As for genre, I think there have been a variety of comedies about pre-meditated murder and I went with this genre to almost highlight the absurdity that you couldn’t get away with in a drama. Most crime comedies focus on the detective type character, so I appreciate that might prove difficult for the audience to accept but that’s why I want the MPR to turn the arrogant one into the antagonist and pull the impressionable one forward as the protagonist. Ultimately, the murderer still loses but I think it’s more likely I’ll get the audience on board with an unlikeable hero if it’s a comedy.
Maybe this logline needs an MPR? Thoughts?
Appreciate your comments as always.
Still not sold on the genre. Scanned my (diminished) memory bank for a comedy film or series with a similar premise (intentional murder of innocents), came up blank. Can you name 2 or 3?
I suggest it might be more marketable tagged as a crime drama with moments of absurd, dark comedy. (The script I’m writing based upon my experiences working in the LAPD in Hollywood has many moments of insanely absurd, dark comedy, because those moments actually happened. But I’m tagging it as a crime drama.)
My final 2.5 cents on that point.
And still not sold on the adjective “arrogant”. Come to think about it, her actions, her objective goal speak volumes about her character; any adjective would be superfluous. She’s cold-hearted, ruthless, cynical — a psychopath.
My final 2.5 cents on that point.
P.S. My multiple notes are a sign that I think it’s an interesting, marketable premise. But…
You’re probably right that it is more of a drama with moments of dark comedy. Interestingly though, as I was researching films/shows where the protagonist is a murderer (The Voices with Ryan Reynolds, and Barry starring Bill Hader both came up) I found this article which I found quite interesting on the subject: https://www.vulture.com/2018/09/tv-comedies-about-murder-barry-atlanta-search-party-more.html
Dpg, two dark comedy of this nature come to my mind:
– Delicatessen (a cannibal butcher and landlord)
– In Bruge (two ruthless professional hit men)
I can see the absurbity of your story. You’d need flawless execution to make a film about two serial killers funny.
I can think of two films of this genre: Delicatessen (a cannibal butcher) and In Bruge (two professional hit men).
As for the logline, it’s well written and most of the elements are there. What missing is the antagonist. You mentioned in your comments that the impressionable partner would become the antagonist later on. You want to incorporate this item into the logline. Without it, the story has no conflict, and when there is no conflict there is no story.
You may say something like:
‘An arrogant crime scene cleaner and her impressionable partner and best friend go on a messy murder spree to provide the work that’ll save their business from going under until the partner [make a decision that threatens their operation].
Mike:
Thanks for the link to the murder-com article. Now that I’ve had time to think it over — and tweak my daily dosage of Zoloft — I can see comedic possibilities.

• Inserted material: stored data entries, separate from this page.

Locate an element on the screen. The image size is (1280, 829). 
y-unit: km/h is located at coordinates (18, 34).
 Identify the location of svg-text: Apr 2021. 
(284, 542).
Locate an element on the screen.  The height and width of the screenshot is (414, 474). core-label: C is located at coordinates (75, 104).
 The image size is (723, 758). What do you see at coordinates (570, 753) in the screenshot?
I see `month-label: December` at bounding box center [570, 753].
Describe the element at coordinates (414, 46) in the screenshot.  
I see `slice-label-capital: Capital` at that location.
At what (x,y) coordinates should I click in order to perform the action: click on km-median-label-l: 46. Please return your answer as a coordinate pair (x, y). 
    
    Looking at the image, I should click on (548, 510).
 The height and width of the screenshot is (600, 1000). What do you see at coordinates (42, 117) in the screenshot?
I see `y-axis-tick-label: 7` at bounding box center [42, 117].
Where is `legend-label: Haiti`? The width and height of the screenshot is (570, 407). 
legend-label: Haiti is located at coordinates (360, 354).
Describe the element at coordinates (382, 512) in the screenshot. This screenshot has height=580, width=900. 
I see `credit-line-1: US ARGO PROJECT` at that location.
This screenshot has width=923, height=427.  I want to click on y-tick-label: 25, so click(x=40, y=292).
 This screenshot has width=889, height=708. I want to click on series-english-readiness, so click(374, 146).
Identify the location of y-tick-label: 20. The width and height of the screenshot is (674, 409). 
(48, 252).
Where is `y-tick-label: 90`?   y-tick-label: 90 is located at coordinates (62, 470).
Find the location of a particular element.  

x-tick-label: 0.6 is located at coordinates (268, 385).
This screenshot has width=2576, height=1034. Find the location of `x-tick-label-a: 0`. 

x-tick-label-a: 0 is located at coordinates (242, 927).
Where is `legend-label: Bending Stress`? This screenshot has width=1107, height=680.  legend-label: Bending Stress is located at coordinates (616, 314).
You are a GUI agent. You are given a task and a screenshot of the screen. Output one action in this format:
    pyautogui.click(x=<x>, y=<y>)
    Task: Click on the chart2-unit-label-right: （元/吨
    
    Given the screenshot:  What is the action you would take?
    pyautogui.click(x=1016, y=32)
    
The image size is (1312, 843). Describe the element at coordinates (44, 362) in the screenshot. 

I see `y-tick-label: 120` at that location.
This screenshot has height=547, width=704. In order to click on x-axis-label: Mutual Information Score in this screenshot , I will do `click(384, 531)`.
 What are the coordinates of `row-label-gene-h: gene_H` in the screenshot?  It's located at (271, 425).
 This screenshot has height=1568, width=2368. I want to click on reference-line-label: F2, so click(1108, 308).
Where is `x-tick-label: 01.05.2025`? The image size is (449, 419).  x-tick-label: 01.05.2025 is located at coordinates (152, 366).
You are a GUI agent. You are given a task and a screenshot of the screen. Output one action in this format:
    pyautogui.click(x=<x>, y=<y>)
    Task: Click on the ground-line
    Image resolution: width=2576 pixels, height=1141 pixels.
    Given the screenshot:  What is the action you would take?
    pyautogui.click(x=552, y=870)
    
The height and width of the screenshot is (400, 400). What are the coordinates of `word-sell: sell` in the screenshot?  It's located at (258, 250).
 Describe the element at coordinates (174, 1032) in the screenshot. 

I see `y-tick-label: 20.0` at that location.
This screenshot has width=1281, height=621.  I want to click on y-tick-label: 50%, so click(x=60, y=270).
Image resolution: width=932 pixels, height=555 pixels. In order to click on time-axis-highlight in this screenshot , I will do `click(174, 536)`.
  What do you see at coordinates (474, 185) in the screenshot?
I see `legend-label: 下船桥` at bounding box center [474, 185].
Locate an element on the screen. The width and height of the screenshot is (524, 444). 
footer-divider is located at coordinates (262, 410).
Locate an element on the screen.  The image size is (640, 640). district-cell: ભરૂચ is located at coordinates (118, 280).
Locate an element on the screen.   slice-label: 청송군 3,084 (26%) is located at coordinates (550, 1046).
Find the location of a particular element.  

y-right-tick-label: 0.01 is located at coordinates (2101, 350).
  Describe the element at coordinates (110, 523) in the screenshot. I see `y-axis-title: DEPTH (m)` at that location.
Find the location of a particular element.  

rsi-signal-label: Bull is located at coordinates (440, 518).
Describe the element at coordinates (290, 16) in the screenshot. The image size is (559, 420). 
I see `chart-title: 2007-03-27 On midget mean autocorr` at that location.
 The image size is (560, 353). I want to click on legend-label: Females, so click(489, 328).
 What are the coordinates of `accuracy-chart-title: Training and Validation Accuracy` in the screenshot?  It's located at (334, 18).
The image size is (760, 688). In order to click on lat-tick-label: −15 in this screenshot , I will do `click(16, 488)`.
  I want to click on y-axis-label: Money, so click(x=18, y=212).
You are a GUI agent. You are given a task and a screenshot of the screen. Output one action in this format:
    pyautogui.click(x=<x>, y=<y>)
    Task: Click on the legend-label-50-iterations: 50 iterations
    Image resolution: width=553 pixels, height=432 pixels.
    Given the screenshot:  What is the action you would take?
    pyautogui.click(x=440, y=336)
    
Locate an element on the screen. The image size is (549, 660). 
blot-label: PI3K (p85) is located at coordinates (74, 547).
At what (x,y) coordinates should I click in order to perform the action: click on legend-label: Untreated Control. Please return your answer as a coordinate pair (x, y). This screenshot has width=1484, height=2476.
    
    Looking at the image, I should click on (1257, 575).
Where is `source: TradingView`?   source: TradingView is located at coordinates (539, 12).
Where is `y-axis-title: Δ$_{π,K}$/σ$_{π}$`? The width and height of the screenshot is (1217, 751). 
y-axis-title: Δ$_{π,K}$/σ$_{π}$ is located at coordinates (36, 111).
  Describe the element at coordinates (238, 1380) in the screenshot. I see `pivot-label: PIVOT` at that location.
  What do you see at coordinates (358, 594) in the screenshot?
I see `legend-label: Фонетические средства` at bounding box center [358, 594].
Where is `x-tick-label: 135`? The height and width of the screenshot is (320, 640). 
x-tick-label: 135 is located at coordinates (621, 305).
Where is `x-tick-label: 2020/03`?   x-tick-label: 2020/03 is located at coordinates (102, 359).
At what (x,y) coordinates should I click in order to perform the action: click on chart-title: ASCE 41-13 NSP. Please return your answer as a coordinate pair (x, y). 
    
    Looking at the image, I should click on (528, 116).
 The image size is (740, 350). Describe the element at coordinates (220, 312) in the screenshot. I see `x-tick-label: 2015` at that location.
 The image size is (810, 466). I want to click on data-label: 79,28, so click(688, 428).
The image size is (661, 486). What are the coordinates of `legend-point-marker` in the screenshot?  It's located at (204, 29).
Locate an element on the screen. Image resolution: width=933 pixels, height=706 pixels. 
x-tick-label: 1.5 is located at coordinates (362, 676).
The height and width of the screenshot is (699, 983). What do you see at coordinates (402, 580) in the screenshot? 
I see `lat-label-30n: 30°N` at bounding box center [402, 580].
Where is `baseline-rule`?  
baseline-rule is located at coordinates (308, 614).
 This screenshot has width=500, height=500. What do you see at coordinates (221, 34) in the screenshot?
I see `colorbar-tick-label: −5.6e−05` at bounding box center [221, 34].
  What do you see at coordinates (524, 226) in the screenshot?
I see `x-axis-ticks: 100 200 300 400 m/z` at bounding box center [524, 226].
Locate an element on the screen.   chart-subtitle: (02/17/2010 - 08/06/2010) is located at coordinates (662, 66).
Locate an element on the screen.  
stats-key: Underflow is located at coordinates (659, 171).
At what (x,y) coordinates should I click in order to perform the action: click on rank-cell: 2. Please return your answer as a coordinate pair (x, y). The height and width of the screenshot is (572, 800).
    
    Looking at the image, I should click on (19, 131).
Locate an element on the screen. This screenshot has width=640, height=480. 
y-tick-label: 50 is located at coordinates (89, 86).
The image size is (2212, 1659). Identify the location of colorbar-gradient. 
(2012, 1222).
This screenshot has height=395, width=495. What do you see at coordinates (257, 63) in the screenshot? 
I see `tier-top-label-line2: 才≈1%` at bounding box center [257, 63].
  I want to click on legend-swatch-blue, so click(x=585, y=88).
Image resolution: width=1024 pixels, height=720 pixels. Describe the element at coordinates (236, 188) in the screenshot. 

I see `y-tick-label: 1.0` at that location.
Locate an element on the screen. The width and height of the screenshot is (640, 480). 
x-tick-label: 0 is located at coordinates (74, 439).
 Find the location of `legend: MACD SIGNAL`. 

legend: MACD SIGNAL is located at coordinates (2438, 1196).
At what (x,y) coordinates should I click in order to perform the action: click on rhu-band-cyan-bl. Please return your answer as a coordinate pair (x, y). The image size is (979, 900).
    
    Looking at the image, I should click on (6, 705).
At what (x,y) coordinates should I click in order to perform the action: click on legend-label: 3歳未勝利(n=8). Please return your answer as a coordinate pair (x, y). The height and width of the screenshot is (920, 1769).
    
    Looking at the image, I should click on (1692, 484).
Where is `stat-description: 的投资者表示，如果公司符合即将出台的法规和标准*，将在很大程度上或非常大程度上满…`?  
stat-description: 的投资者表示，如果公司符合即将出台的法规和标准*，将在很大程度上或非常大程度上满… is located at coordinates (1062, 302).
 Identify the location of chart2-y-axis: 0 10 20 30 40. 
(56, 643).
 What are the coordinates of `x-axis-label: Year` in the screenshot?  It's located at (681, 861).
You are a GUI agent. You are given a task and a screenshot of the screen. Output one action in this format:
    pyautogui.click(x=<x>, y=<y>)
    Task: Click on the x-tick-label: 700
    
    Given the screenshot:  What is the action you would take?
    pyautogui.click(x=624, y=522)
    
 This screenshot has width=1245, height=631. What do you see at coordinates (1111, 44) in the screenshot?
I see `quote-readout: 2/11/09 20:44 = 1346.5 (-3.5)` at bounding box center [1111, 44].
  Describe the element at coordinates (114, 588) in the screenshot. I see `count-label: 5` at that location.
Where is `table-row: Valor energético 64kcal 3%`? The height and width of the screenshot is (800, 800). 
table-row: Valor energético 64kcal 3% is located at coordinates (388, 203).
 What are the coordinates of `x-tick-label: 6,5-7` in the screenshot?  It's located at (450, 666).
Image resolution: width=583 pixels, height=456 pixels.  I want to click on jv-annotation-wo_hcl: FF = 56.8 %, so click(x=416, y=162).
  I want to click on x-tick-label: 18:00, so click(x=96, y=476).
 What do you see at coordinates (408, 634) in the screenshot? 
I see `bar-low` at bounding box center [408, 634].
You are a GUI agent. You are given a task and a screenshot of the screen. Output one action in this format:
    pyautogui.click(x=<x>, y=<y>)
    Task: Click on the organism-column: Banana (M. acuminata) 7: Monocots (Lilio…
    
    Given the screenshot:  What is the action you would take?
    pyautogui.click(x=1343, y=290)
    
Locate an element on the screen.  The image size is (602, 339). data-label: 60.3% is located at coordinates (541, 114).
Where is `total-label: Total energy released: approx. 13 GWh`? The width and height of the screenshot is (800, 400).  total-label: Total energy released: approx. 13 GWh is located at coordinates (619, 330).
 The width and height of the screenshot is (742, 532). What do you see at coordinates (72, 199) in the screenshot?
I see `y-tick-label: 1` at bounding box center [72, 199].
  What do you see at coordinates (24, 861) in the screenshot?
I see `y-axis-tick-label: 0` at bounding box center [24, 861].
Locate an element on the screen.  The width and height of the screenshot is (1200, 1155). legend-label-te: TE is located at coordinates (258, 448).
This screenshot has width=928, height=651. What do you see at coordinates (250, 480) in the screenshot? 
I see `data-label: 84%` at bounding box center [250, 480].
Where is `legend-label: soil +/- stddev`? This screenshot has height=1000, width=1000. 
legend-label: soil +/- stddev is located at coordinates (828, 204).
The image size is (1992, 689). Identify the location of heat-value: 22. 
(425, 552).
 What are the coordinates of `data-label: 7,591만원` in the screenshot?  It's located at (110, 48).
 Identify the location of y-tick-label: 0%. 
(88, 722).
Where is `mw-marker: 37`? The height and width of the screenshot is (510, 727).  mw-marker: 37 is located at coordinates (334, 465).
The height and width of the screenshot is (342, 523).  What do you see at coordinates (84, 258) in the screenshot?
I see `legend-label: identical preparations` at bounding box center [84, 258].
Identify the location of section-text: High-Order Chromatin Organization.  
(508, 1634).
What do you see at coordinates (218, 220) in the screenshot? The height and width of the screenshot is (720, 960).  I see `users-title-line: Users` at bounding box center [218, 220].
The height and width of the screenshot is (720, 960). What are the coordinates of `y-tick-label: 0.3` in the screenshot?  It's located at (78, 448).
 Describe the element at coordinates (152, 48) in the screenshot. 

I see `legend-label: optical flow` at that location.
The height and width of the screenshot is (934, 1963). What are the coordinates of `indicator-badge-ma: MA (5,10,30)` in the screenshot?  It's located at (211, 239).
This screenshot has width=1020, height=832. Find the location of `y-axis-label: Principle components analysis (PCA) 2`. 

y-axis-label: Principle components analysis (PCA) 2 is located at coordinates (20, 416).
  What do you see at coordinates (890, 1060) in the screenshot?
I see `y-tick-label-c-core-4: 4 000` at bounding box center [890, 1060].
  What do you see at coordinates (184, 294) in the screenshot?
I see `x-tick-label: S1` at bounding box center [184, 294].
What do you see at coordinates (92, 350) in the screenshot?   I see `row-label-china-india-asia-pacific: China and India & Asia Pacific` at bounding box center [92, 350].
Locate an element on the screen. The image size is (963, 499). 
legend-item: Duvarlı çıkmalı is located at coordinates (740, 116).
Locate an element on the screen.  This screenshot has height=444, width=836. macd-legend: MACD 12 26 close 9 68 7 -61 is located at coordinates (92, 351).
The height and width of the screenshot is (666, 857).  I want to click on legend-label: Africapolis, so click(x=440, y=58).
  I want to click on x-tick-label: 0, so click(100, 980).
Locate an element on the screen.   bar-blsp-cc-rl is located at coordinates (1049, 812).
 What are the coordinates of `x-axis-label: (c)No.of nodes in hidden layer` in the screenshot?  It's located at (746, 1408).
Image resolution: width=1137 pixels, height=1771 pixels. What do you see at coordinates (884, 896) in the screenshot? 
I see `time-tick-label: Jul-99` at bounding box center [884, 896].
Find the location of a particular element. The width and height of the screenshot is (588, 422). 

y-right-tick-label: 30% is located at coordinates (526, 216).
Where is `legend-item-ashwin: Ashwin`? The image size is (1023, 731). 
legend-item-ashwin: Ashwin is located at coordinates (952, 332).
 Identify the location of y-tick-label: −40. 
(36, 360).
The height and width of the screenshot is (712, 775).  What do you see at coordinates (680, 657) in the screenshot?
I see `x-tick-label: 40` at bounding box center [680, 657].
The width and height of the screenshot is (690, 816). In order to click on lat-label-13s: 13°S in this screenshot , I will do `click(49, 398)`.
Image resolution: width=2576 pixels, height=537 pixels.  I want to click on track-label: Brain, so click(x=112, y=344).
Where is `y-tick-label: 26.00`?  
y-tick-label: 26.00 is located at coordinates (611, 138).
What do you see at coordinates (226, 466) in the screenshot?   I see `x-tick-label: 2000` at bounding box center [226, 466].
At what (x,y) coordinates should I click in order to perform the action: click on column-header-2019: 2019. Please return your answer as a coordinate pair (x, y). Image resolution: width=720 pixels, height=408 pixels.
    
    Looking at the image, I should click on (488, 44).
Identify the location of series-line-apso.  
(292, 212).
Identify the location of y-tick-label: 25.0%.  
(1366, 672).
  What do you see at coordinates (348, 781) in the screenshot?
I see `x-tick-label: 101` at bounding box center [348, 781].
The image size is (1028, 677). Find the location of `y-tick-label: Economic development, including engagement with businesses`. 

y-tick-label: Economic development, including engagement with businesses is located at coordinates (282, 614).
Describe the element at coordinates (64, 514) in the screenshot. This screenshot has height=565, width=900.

However, I would like to suggest that while the easy-to-manipulate side kick may be necessary for the plot, it’s not needed for the logline. More important — good point Vivien — is the need to include the antagonist.
So maybe something like:
A steep decline in murders drives a crime scene cleaner to begin a messy murder spree to stay in business while staying one step ahead of the homicide detective investigating the crime scenes.